LA CONSIGNA: Reproduce sin cambios, del texto sobre el cruce de la frontera, el pasaje que empieza en "La primera vez" y acaba en "Pero tenían aspiraciones.".

TEXTO FUENTE:
La primera vez que mis hijos intentaron cruzar la frontera para ganar dinero tenían 14 o 15 años. Querían, como se dice, el "sueño americano". Querían vestirse con ropa bonita, parecer que pertenecían a un lugar. Querían ayudarme porque veían la necesidad en casa. Les dije que prefería trabajar yo, o que esperaran a tener la edad para trabajar porque podían estar arriesgando sus vidas. Pero tenían aspiraciones.
No me dijeron que iban a cruzar la frontera. Si me hubieran dicho, no los habría dejado. Esa mañana me levanté y fui a su habitación a buscarlos, pero no estaban. Al cabo de un rato recibí una llamada. La inmigración estadounidense los había detenido y repatriado. La oficina local de asistencia social me llamó para decirme que tenía que ir a recogerlos.

DATOS:
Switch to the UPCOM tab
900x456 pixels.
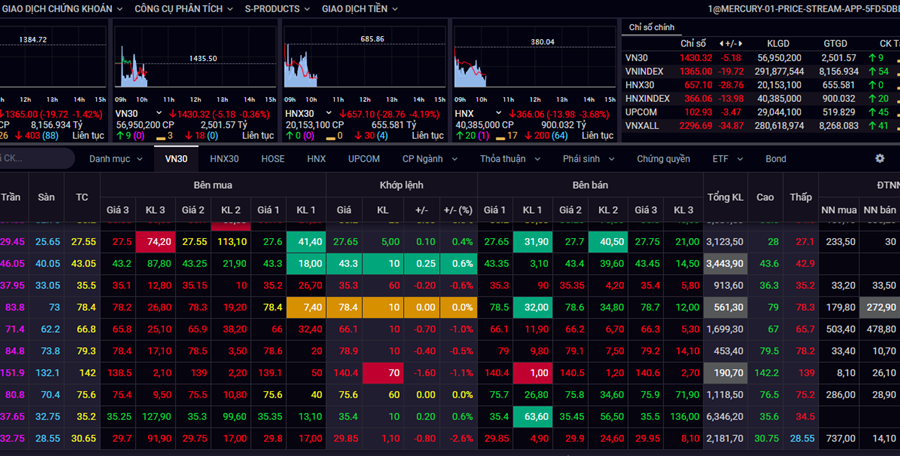pyautogui.click(x=363, y=158)
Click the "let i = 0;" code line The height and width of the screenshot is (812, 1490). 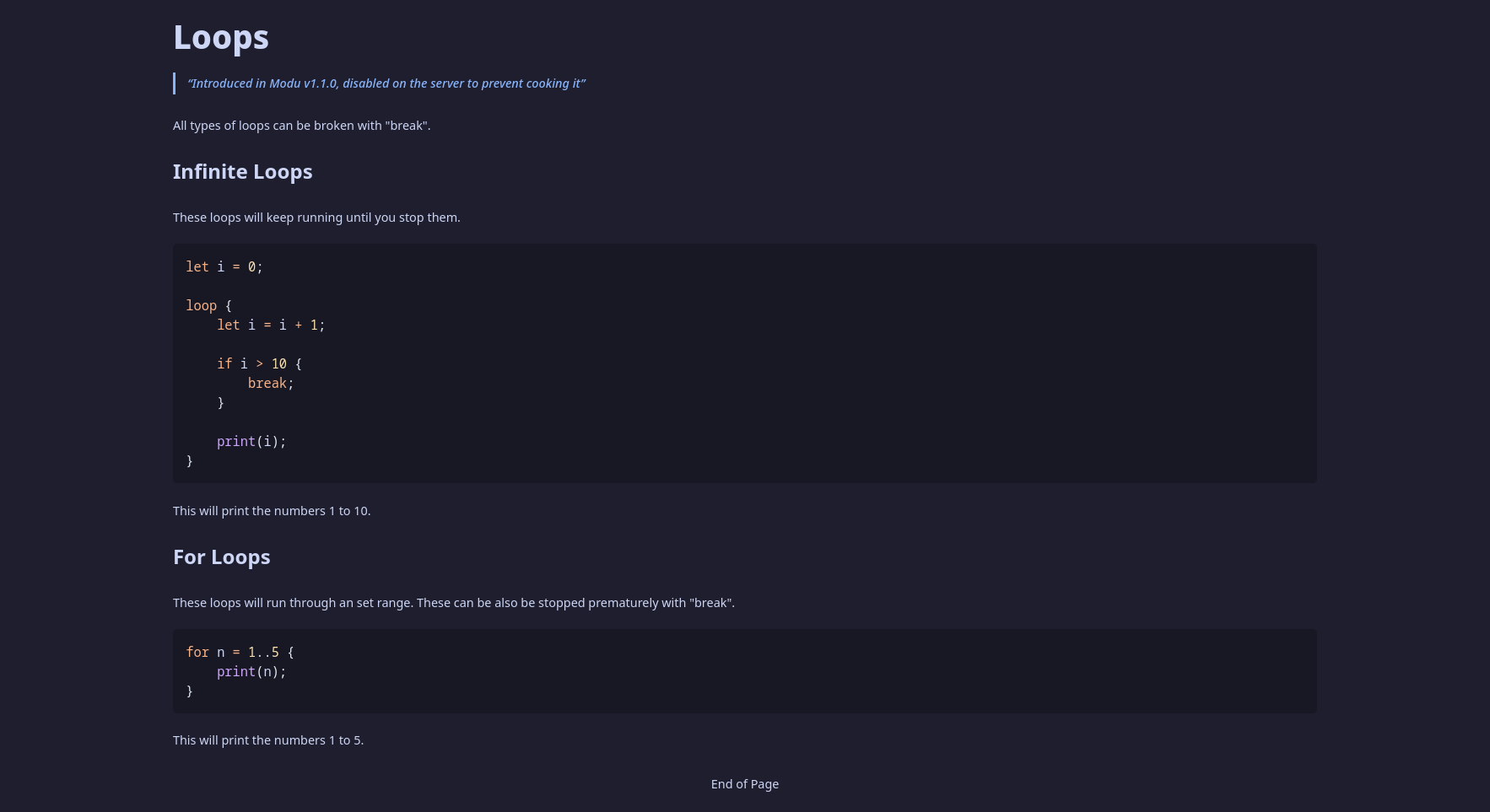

RESPUESTA ESCRITA:
La primera vez que mis hijos intentaron cruzar la frontera para ganar dinero tenían 14 o 15 años. Querían, como se dice, el "sueño americano". Querían vestirse con ropa bonita, parecer que pertenecían a un lugar. Querían ayudarme porque veían la necesidad en casa. Les dije que prefería trabajar yo, o que esperaran a tener la edad para trabajar porque podían estar arriesgando sus vidas. Pero tenían aspiraciones.